## Seitenauszug

Es gibt in der Praxis immer wieder Diskussionen, wie Brandschutzanforderungen an Bauteile zu interpretieren sind. Wird fälschlicherweise eine Abschottung zwingend gefordert, so führt dies zu brandschutztechnisch nicht notwendigen Abschottungen. Diese Situationen können in manchen Fällen nicht zulassungskonform gelöst werden, was die Ausführenden vor große Probleme stellt. Ein Beispiel ist ein gebäudeintegrierter Sprinklertank, für dessen Umfassungswände die Anforderung „feuerbeständig“ festgelegt wurde.

Hintergrund und Anforderungen

Diese Anforderung ergibt sich aus den §§ 27 ff. MBO, wobei bei den Anforderungen an die Feuerwiderstandsfähigkeit der Bauteile in § 26 Abs. 2 MBO in feuerhemmende, hochfeuerhemmende und feuerbeständige unterschieden wird. An dieser Stelle ist die Frage zu stellen, ob das jeweilige Bauteil im Brandfall den Feuerwiderstand hinsichtlich der Tragfähigkeit oder des Raumabschlusses aufweisen muss. Dies kann anhand des Schutzzieles, das mittels des Bauteils erfüllt werden soll, abgeleitet werden. Diese Präzisierung muss im Rahmen des ganzheitlichen Brandschutzkonzeptes und zugehöriger Brandschutzpläne erfolgen.

Im Anhang 4 zur Muster-Vorschrift Technische Baubestimmungen (M-VV TB) sind in der Tabelle 4.3.2 für nichttragende Innenwände und in der Tabelle 4.3.1 für tragende Bauteile die bauordnungsrechtlichen Anforderungen in die Bezeichnungen gem. DIN EN 13 501-2 überführt worden (Bild 1).

Bild 1: Anforderungen für nichttragende Innenwände und tragende Bauteile laut Bauordnungsrecht. * Sonderanforderung (z.B. Musterhochhausrichtlinie)

Bild: Doyma

Bild 1: Anforderungen für nichttragende Innenwände und tragende Bauteile laut Bauordnungsrecht.
* Sonderanforderung (z.B. Musterhochhausrichtlinie)

Die Feuerwiderstandsklasse des Bauteils wird hierbei mit einer Buchstabenkombination und einer dahinterstehenden Zahl angegeben. Die Zahl steht für die zu erreichende Widerstandsdauer in Minuten (sogenannte Leistungszeit), also die Zeit, während der das Bauteil unter Brandeinwirkung seine Funktion, hier Tragfähigkeit bzw. Raumabschluss, aufrechterhalten soll. Die verwendeten Buchstaben stehen dabei für spezifische Anforderungen (Bild 2).

[Einträge]
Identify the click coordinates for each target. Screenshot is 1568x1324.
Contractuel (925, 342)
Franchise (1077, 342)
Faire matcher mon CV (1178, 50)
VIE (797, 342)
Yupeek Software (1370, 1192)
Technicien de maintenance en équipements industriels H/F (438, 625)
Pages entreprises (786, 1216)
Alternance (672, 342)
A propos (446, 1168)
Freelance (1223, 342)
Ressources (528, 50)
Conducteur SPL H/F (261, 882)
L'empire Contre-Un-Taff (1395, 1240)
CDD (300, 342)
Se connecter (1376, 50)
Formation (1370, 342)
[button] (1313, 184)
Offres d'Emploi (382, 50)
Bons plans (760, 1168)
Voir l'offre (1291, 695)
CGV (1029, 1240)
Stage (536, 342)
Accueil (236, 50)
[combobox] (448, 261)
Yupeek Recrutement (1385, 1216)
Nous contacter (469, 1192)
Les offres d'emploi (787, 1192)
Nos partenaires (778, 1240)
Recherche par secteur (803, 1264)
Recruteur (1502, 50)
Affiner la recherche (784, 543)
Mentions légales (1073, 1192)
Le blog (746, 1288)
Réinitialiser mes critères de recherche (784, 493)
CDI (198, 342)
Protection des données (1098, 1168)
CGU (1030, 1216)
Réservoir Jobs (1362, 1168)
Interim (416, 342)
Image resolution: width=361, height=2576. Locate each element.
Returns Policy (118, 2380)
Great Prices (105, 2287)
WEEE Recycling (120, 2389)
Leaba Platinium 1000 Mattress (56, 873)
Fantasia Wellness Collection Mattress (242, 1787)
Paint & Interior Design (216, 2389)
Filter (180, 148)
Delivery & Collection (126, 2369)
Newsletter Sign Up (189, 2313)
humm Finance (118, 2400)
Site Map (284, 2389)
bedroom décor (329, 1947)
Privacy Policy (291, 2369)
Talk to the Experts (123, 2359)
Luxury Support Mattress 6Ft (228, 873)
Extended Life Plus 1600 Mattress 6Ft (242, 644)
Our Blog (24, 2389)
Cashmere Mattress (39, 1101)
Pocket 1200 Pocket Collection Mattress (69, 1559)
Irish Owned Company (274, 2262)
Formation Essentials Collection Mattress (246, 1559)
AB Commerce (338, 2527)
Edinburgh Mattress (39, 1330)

## Zu erledigende Aufgaben
#1 Wofür steht laut dem Seitenauszug die Zahl hinter der Buchstabenkombination einer Feuerwiderstandsklasse?
#2 Wiederhole bitte aus dem Seitenauszug alles von „Bild: Doyma“ abwärts bis „Anforderungen (Bild 2).“ Wort für Wort.

## Lösungen der Aufgaben
#1 Für die zu erreichende Widerstandsdauer in Minuten, die sogenannte Leistungszeit.

#2
Bild: Doyma

Bild 1: Anforderungen für nichttragende Innenwände und tragende Bauteile laut Bauordnungsrecht.
* Sonderanforderung (z.B. Musterhochhausrichtlinie)

Die Feuerwiderstandsklasse des Bauteils wird hierbei mit einer Buchstabenkombination und einer dahinterstehenden Zahl angegeben. Die Zahl steht für die zu erreichende Widerstandsdauer in Minuten (sogenannte Leistungszeit), also die Zeit, während der das Bauteil unter Brandeinwirkung seine Funktion, hier Tragfähigkeit bzw. Raumabschluss, aufrechterhalten soll. Die verwendeten Buchstaben stehen dabei für spezifische Anforderungen (Bild 2).